Meet my friend Portia. I met her in March during street team. She was helping her neighbor who is renovating her house.
Portia has been coming to our Hope Africa office for some time now, visiting our prayer room for much needed prayers, counsel and love. She told me: "I always feel so much better after [they] pray for me and can sleep." She also said how she feels "happy and able to not focus on everything that is going wrong for a few hours" after receiving prayers from our staff.
Portia has a 6 year old son, who's father chooses not to be in the least involved. He wanted nothing to do with the child since he found out Portia was pregnant. You see, dads don't have to help their children financially here as they do in Canada. They can just pretend they don't have them, leaving the women to take care of their children alone.
Portia lives with her son in a small shack with no running water, no fridge & hardly enough space for the double bed they share. When I visited her, there was no place to sit inside, so we ended up chatting outside, sitting on the ground.
Without a job or a way to make money & desperate to be loved, this leaves Portia at the mercy of not-good-for-you-men. It's not hard to understand why a woman like her would stay in an abusive relationship(s) "just not to be alone" or for the few dollars this person might provide.
Helpless situations birth hopeless choices.

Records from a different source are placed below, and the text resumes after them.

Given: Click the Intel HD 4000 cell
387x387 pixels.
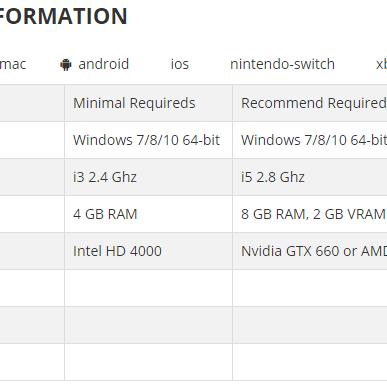Looking at the screenshot, I should 149,251.
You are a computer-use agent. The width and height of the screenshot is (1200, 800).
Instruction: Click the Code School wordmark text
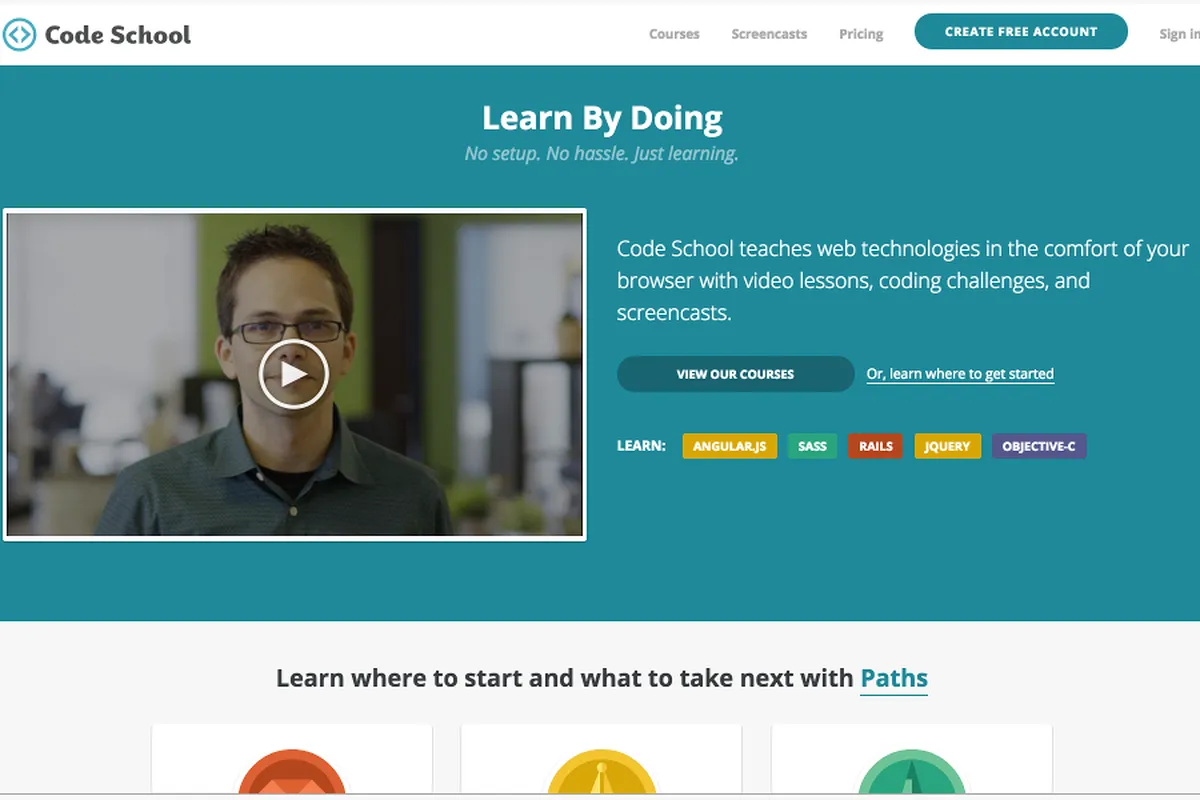point(118,35)

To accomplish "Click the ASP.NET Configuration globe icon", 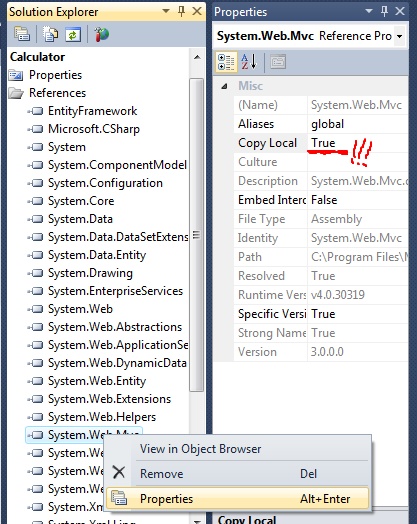I will click(102, 34).
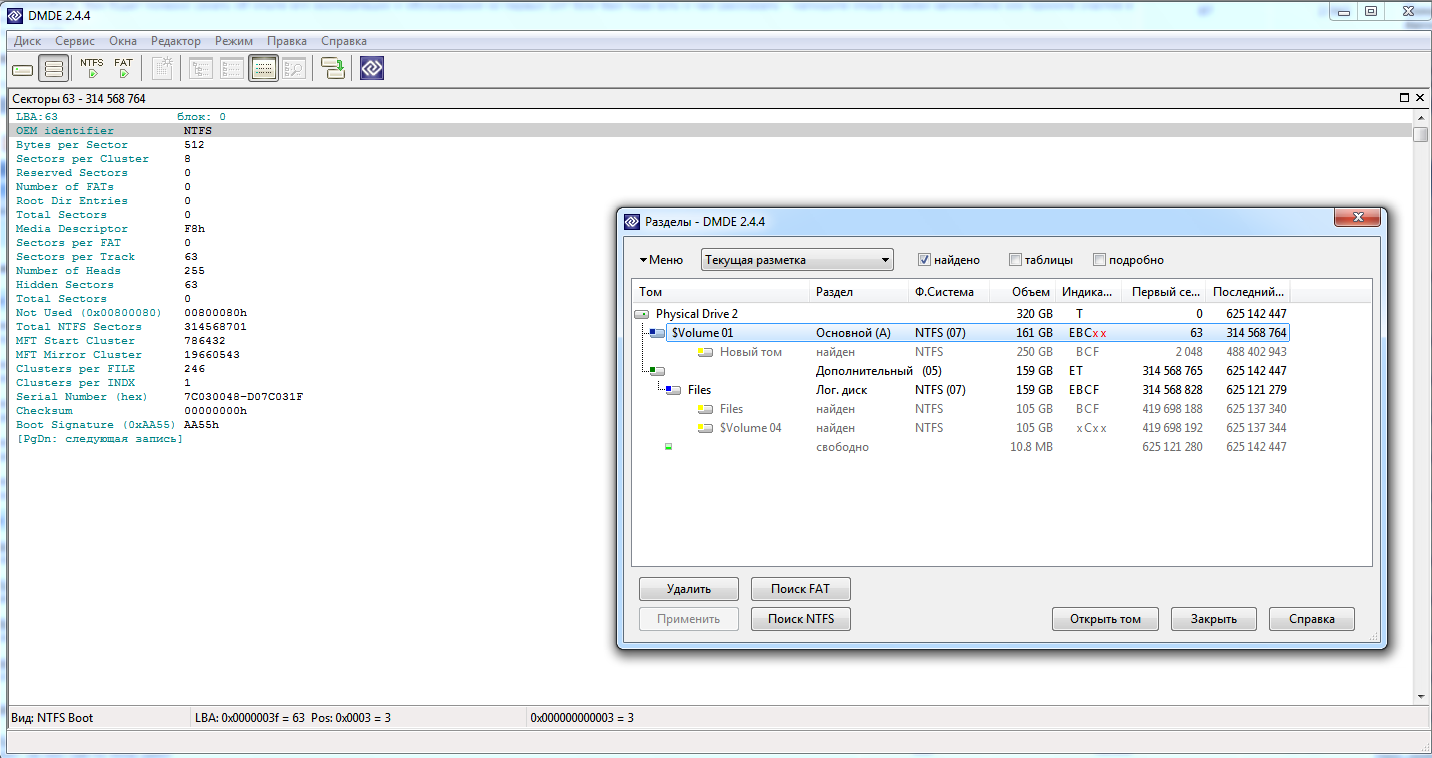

For Portia, her life is at a cross road right now. We have offered for her to join our programs at Hope Africa, so that she can learn skills and get a job. During her time with us, she would also grow as a person, and learn to stand on her two feet better. She would meet Jesus in a new way as well. But for many students like Portia, when their lives have been in pieces for so long, it's not as easy as one would think for them to take hold of the hand that is trying to help them. Truly help them.
There are always more obstacles than we can foresee. Some real, some not. People like Portia are so used to things not going their way, so used to failure, that sometimes it's easier not to try at all. Especially when it sounds too good to be true.
After discussing our programs and having her promise to come on the following Monday, the day our Life Direction course started, we left at peace. I felt confident that she would come, despite the obstacles, which we had talked through (I thought).
But Portia didn't show up on Monday. And it is hard for a person like me, who's never ever faced the kinds of challenges she has faced, to understand why not? I want so bad for her, and many like her to know freedom from poverty. To be able to stand on their 2 feet and tell those no-good-men to get lost. To hold their heads high. To feel loved by the King of Kings.
Because they are indeed loved. And completely loved. And as I write this I sigh. A LOT. Because I don't know the answers to my questions. I don't know, I don't know, I don't know. To my knees I fall and pray and ask my Papa for help, on behalf of all the people, like Portia, who are suffering, feeling their obstacles so heavy on them they can hardly see past.
With hope I say this story is to be continued. Because you bet I will storm up to heaven's door for this woman and I know you will too!